Apparentemente non ha né il carisma né il fisique du role, non è alta e nongiovanissima, non spicca per potenza e per tocco, non è perentoria nei colpi e non ha una personalità eclatante, non è un idolo dei fotografi e non ha fidanzati celebri. Ma Ash Barty è la migliore numero 1 del mondo possibile, in questo pazzo pazzo tennis donne 2019, ancor più pazzo da quando Serena Williams si è allineata all’imprevedibilità generale, perdendo sei delle ultime sette finali Slam.
Col suo gioco completo, solido da fondo, potente e insieme vario, col servizio mille-usi, con la risposta e la duttilità a rete da ottima doppista, con le motivazioni di chi è chiamato a riscrivere la storia del tennis australiano dopo le immortali Margaret Smith Court ed Yvonne Goolagong, la piccola 23enne, di appena 166 centimetri, con un po’ di sangue aborigeno nelle vene (da parte di papà), ha legittimato il primato in classifica a fine anno bissando il primo titolo sulla terra rossa del Roland Garros – che è anche il primo Slam – con quello al Masters (le Wta Finals). Interrompendo peraltro dopo cinque sconfitte su cinque confronti il tabù contro l’ucraina Elina Svitolina, campionessa uscente e implacabile nei recuperi.

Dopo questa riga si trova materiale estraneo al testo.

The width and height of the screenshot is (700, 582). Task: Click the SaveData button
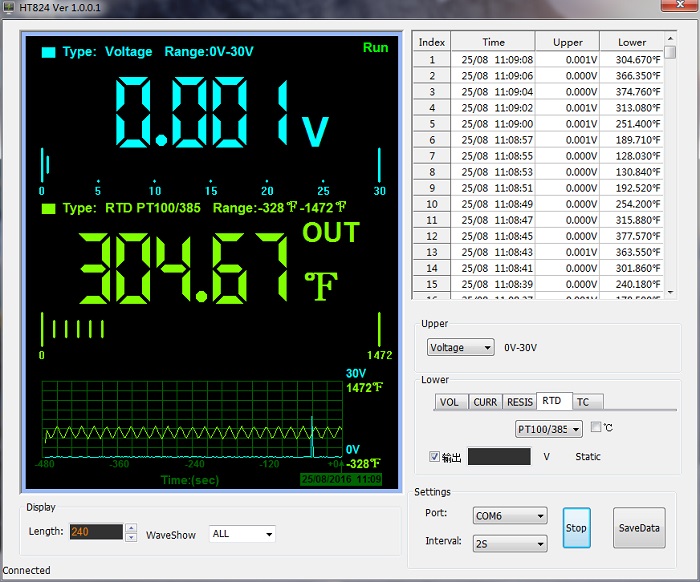pyautogui.click(x=638, y=528)
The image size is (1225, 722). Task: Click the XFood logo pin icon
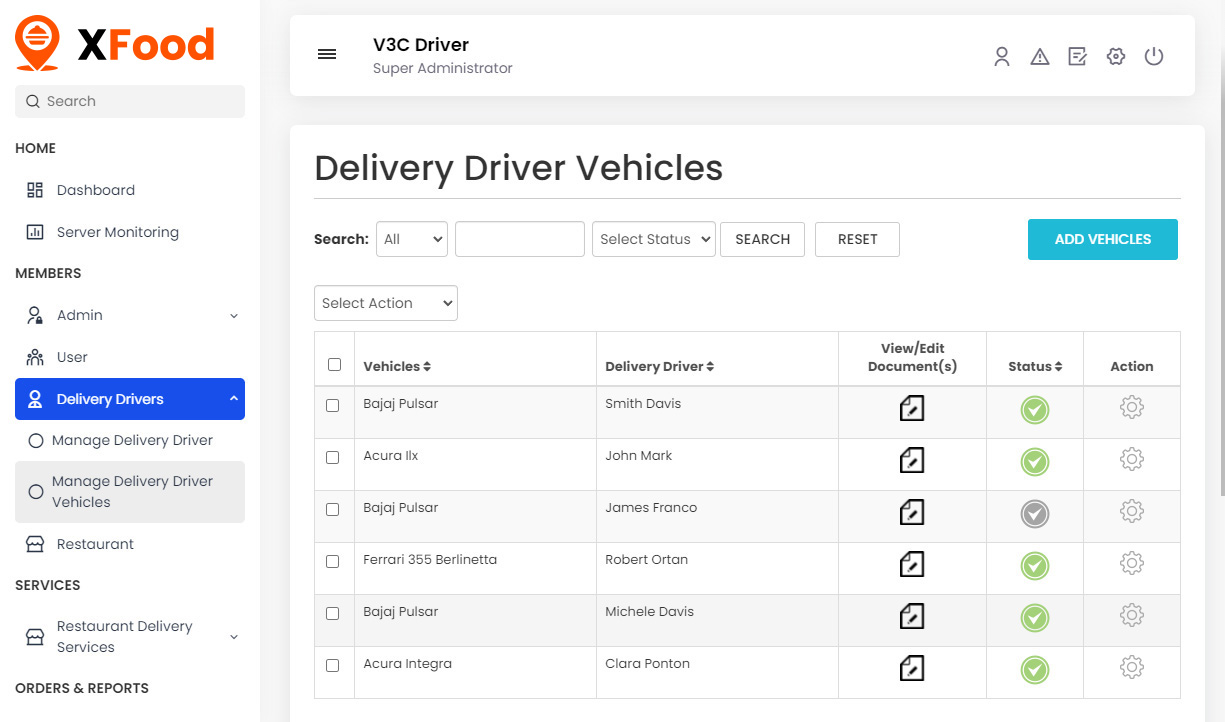click(x=37, y=42)
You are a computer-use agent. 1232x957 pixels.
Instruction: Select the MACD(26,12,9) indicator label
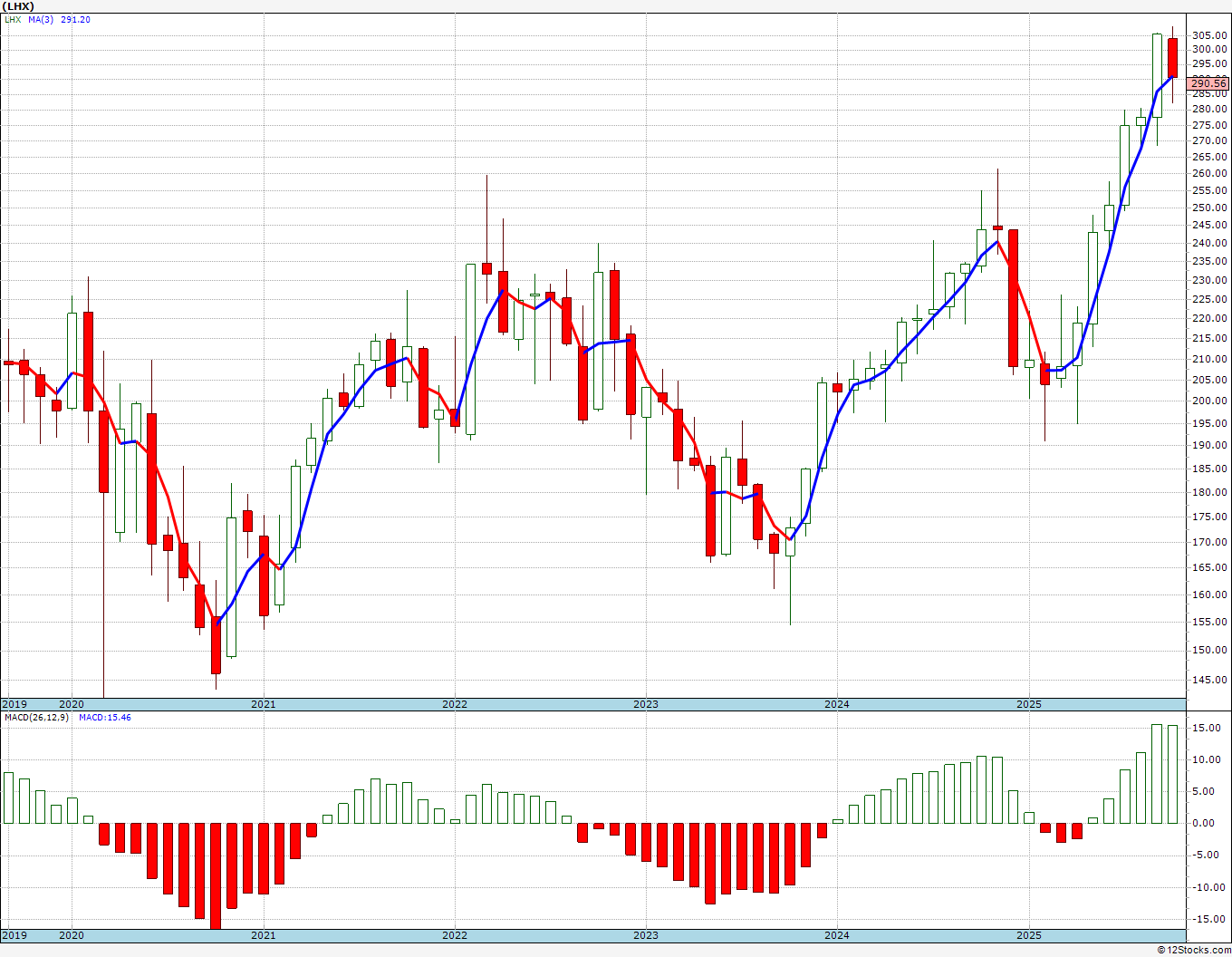(38, 717)
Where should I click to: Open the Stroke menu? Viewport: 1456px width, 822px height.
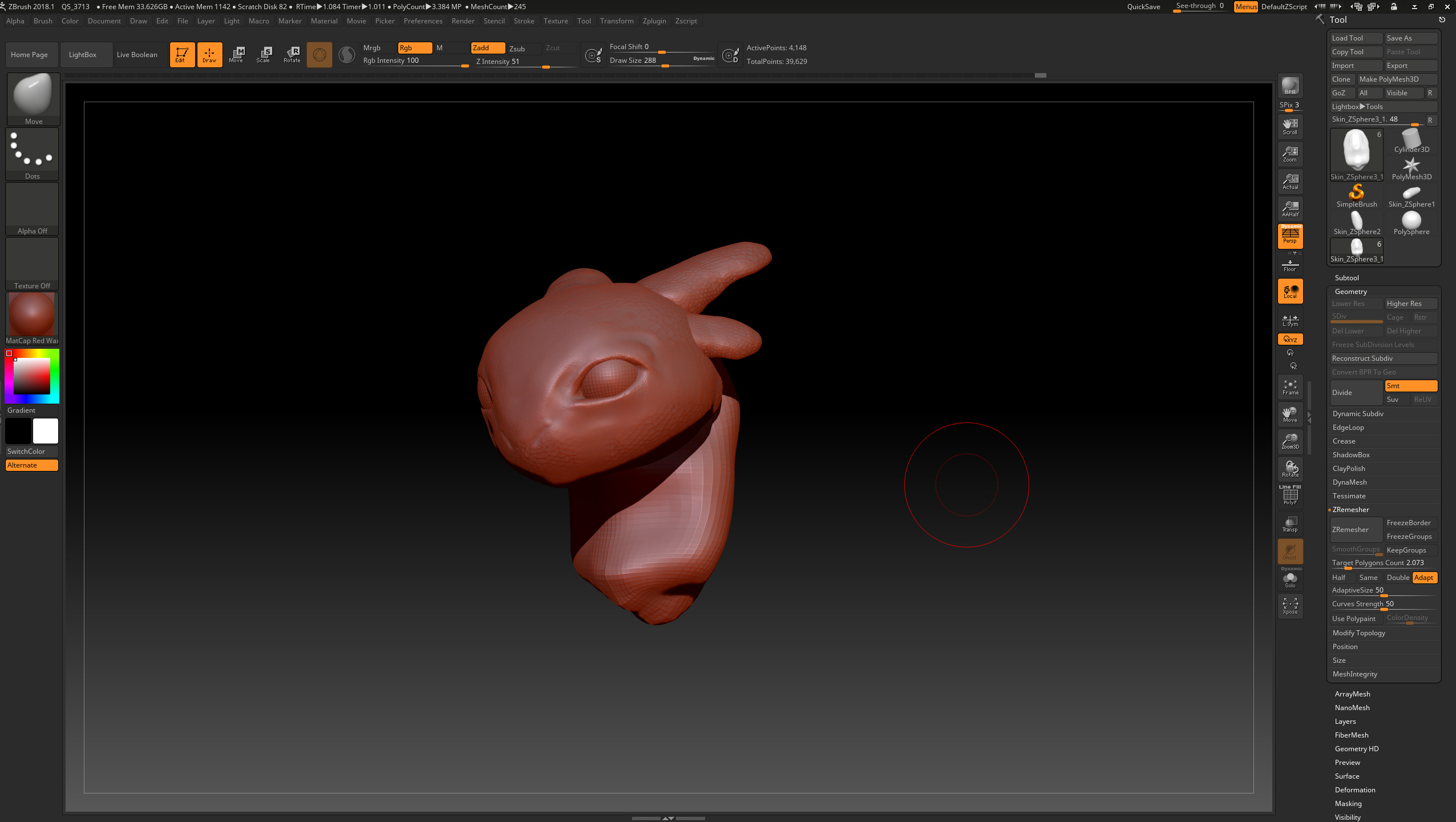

Tutti la chiamano Ash perché Ashleigh è troppo lungo, tutti pensano di poterla battere e la battono pure, perché la ragazza di Ipswich, che è salita al numero 1 della classifica il 24 giugno, non dà mai l’idea dell’imbattibilità, si concede delle pause, ha bisogno di tessere le sue tele da fondo per ubriacare l’avversaria e trovare le sue soluzioni.
Tutti, anche in Australia, sarebbero pronti a innamorarsi di una star del tennis hollywoodiana, o quantomeno da Baywatch, simbolo della prorompente vitalità nazionale di quelle che fanno bella mostra in spiaggia, ma la Barty, alle prime Finali Wta di Shenzhen si mette in tasca il montepremi più alto di sempre (4.42 milioni di dollari), con cui chiude la stagione toccando i 10 milioni, riporta un’australiana nell’albo d’oro della prova fra le migliori della classifica, dopo il secondo urrà della Goolagong nel ’76, diventando la prima del suo paese di sportivi a sigillare l’anno da regina Wta.
Ashleigh Barty si scatta un selfie con sullo sfondo i tifosi
La vera forza di Ash Barty sta nella testa, nella serenità, nella volontà di esserci, dopo la volontaria fuga di 19 mesi dall’agosto 2014 quando volle sciogliere la pressione delle troppe aspettative dopo le promesse da junior che da professionista riusciva a rispettare soltanto in doppio. Ash è la campionessa della normalità, con un coach-papà come Craig Tyzzer e quella facciata da ragazza della porta accanto che fa anche tenerezza. Finché non la ritrovi di fronte, di là del net.